Page ::

_ _ _ _ _

Christ's life and death feed our souls with strength and joy. All should thus unite who have this faith. It is not for church members only, but for all Christians. It is not for the good and holy, for pious persons only, any more than prayer and public worship is for them only. Just as in a family all the members come together, old and young, to the breakfast-table, even to the little child sitting in his high chair, so to the table of the Lord all should come, even the youngest and humblest Christian who yet claims Jesus as his teacher, friend, and Saviour.

The third thing which characterizes every home is, that it is a sphere of activity and centre of communion, of which the parlor (or keeping-room, as it is called in the country) is the focus. From this the family go out, each to his work or pleasure; to this they all return, and communicate what they have gained. Every home is the centre of a circle, and these circles overlap each other, so that one. circle catches into another, and thus society is made up of many little family circles, which are linked in and in with each other. So in the old coats of mail each ring of steel was interlinked with two or three others. Every child and man living in a home and family is thus introduced to surrounding homes and families, and brought into a communion of work, of study, of thought, of social sympathy and intercourse. And thus every church ought to be a circle interlinked with other surrounding churches, and

so tending to make a Christian society, a church universal.

The old town-life of New England was like one great family. Some of us have seen the memoir of a lady who lived in a town on the Connecticut River some fifty years ago, before railroads existed, and when a journey to Boston was a serious affair. That book shows how every one in the town knew every one else. It was a matter of course that every one should visit every one else. If one member suffered, all suffered; if one rejoiced, all were happy.

_ _ _ _ _

Supplied entries ::

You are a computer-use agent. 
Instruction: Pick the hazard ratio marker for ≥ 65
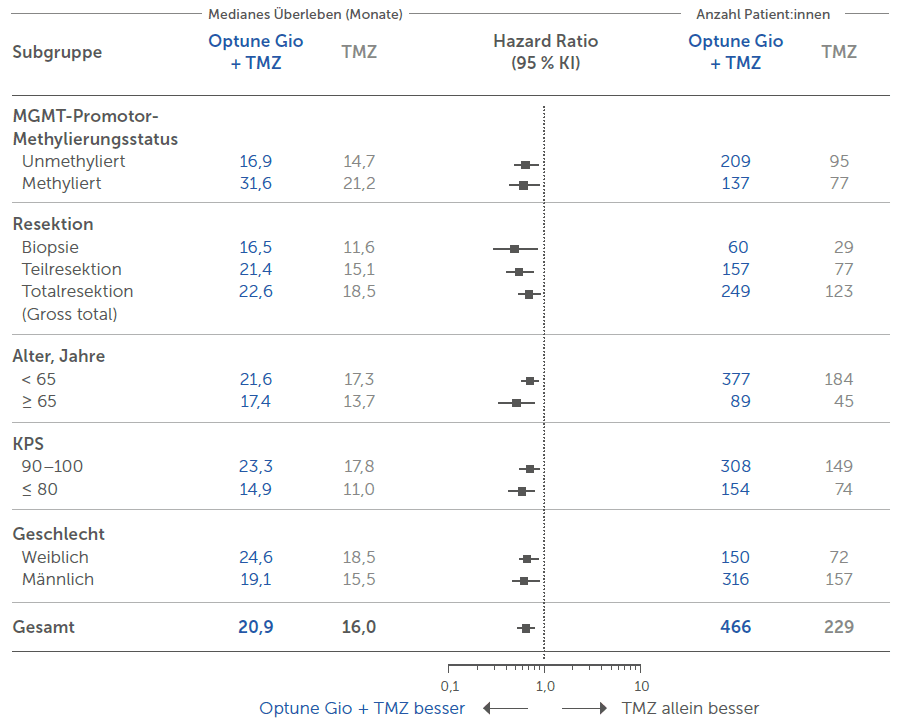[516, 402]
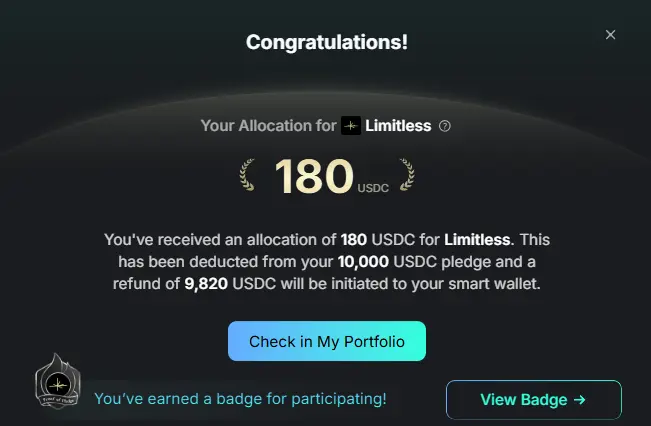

_ _ _ _ _

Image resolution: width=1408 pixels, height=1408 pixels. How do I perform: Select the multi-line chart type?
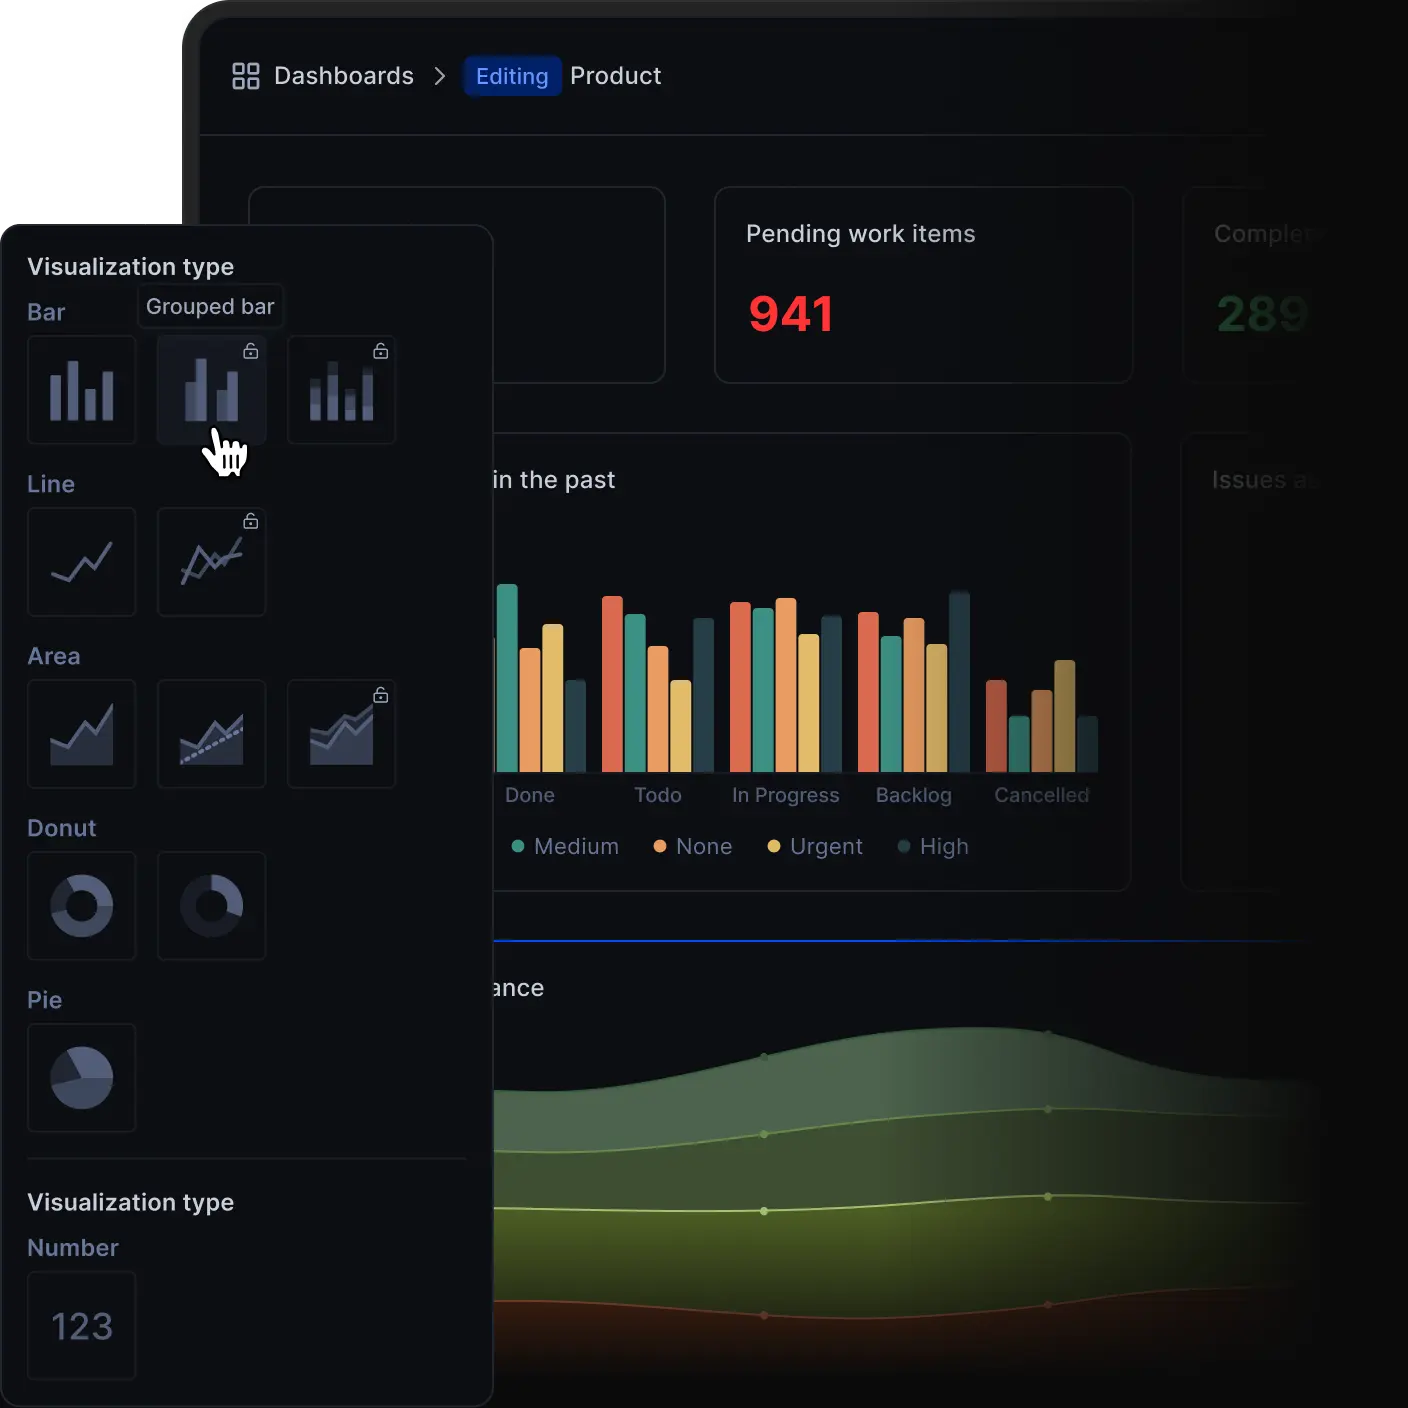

_ _ _ _ _

Prompt 1 ::
Beginning at "so tending to" and stopping after "all were happy.", can you give the passage on home and church again with "railroads" changed to "railways"?
Prompt 2 ::
Can you go on with the passage on home and church, starting right after its last sentence?

Expected output 1 ::
so tending to make a Christian society, a church universal.

The old town-life of New England was like one great family. Some of us have seen the memoir of a lady who lived in a town on the Connecticut River some fifty years ago, before railways existed, and when a journey to Boston was a serious affair. That book shows how every one in the town knew every one else. It was a matter of course that every one should visit every one else. If one member suffered, all suffered; if one rejoiced, all were happy.

Expected output 2 ::
The ideal school is also like a family. When a school is governed like an army, and discipline is the chief element, there is a low type of school. As it approaches to family life it rises. This was the ideal of Pestalozzi, to make a school like a family; and all educational reform since his time has been in that direction.

The ideal church is like a family. A church which is governed like an army, where discipline is the chief element, belongs to a low type. A church which approaches family life rises higher and higher. Such was the Church at first, when we read that "the multitude of them that believed were of one heart and one soul; neither said any one that aught that he possessed was his own, but they had all things common." A true church ought to seem like a home, and all within it to be like brothers and sisters.

The great religious reform introduced by Jesus, and which has lifted all human society to a higher level, which saved Roman civilization from utter ruin, which tamed Northern barbarism, and united warring races into a new league of Christian States, had its root and its essence in this idea, that all mankind are one family. It consisted in the conviction that God is our Father, and therefore to be obeyed and loved; that Jesus is the Christ because he is "the Son," the best illustration of true filial love to God; and that humanity is a brotherhood. In this lies the essence of the great Christian faith and life, the conviction that there is one family in heaven and earth.

Therefore, the first and fundamental conviction in Christianity is, that God is our Father. We are his family, and he is the Father of the household. Jesus did not invent the term as applied to God, but he introduced the spirit of filial thought when he said, "Our Father who art in heaven;" "My Father worketh hitherto." He was thought irreverent by the people around him in being so familiar with the infinite and almighty God. But it was the familiarity born of trust and love, and it has made the world new.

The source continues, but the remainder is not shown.